ぎゅっとヒメコもボッスンの服を掴み、見つめ合う2人の距離が言葉を交わすことなく徐々に近づく。
お互いが目を閉じ、唇が触れる寸前…
「おーい、お前ら。倉庫の片付け終わったかァ?」
「!!」
「!!!」
ガラッ…と、ドアが開くタイミングと同時に、ドンッ!とヒメコはボッスンを力いっぱい突き飛ばした。

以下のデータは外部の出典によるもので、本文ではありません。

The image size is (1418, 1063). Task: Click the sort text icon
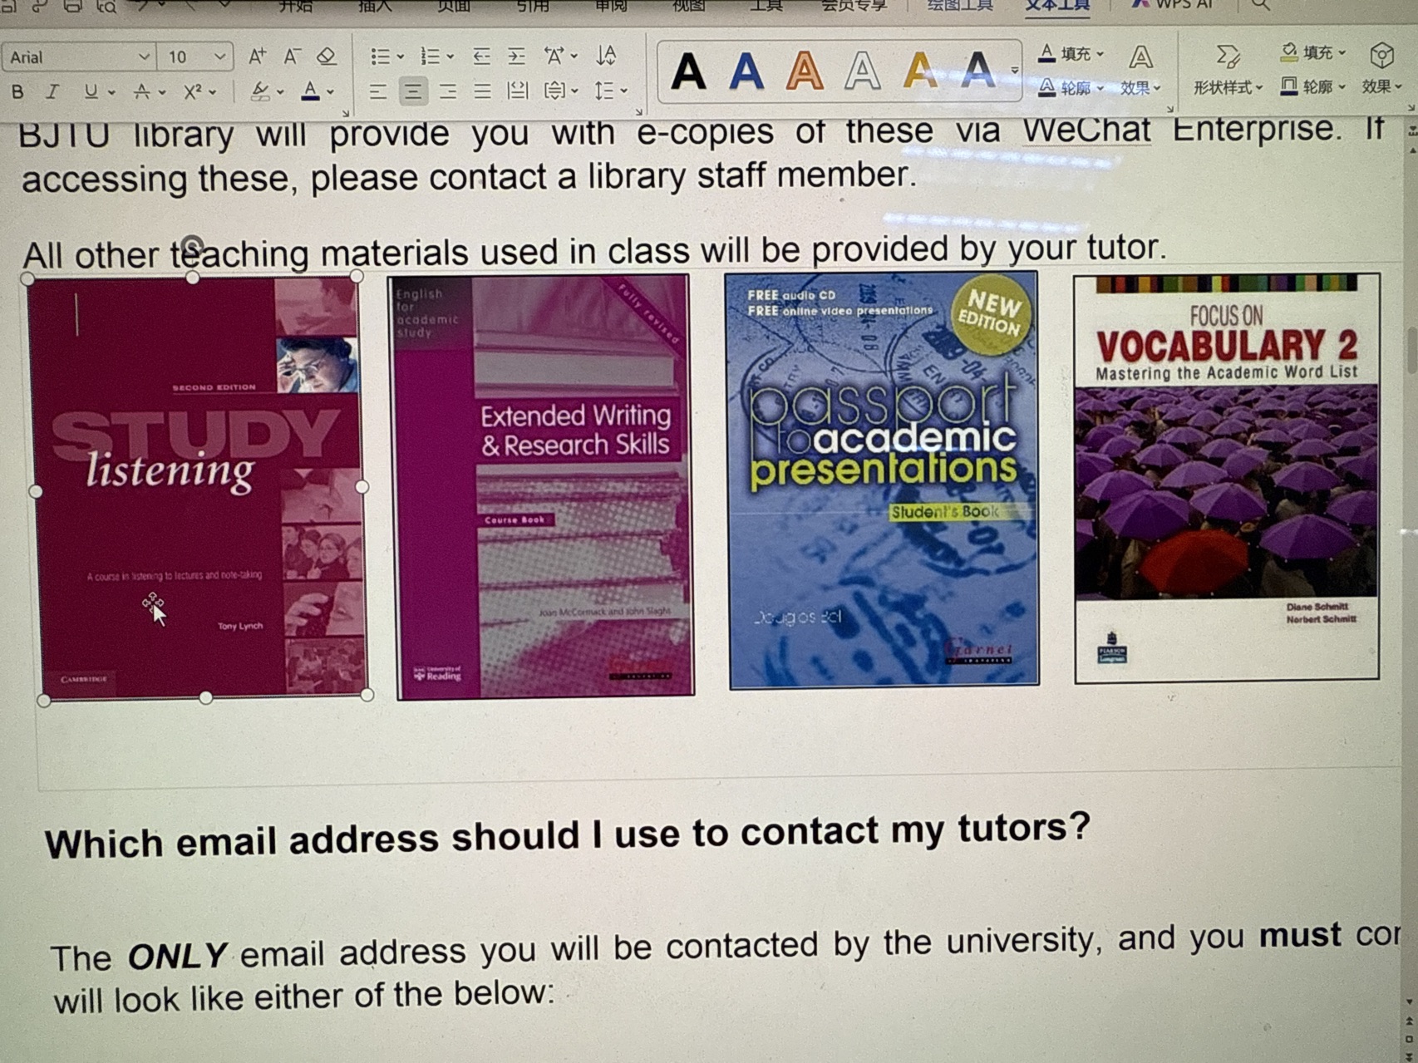point(606,56)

「わあぁっ、なっ、チ…チュウさん!片付けなら終わったで?あはは」
「??…そうか、助かったよ」
慌てるヒメコを怪訝な顔つきで見ていた中馬先生は端で静かに横たわるボッスンを見つけ
「どうしたんだ?ボッスンは…」
「あ、いや、暑いから床で寝ると冷たいとか…」
「そうか」
ボッスンが横たわるすぐそばの壁に大きなヒビが入っていることはあえて指摘せず、中馬先生はじゃあなと部屋を出ていった。
「今日は心臓に悪い日やな…」
****
夕陽がさす帰り道。
無言で並んで帰るボッスンとヒメコ。
「…」
「…」
「…なんか、今日はえらい疲れたわ」
「…」
「ボッスン?」
ボッスンが急に止まりヒメコの方を向く。差し出されるボッスンの手。
「手出せよ」
「あ…、うん」
ヒメコがそっと出した手をにぎりボッスンはまた歩きだす。
(ボッスンの手って大きくてあったかいんやな)
「…今度さ」
「…?」
「うちに遊びにこいよ…さっきの…お前の答え聞いてねぇし」
ズンズンと先を歩くボッスンの髪からのぞく耳がほのかに紅いのを見て、ヒメコは微笑みながら返事をする。
「うん!」
夕陽に向かい歩く2つの影は、長く長く1つに重なっていった。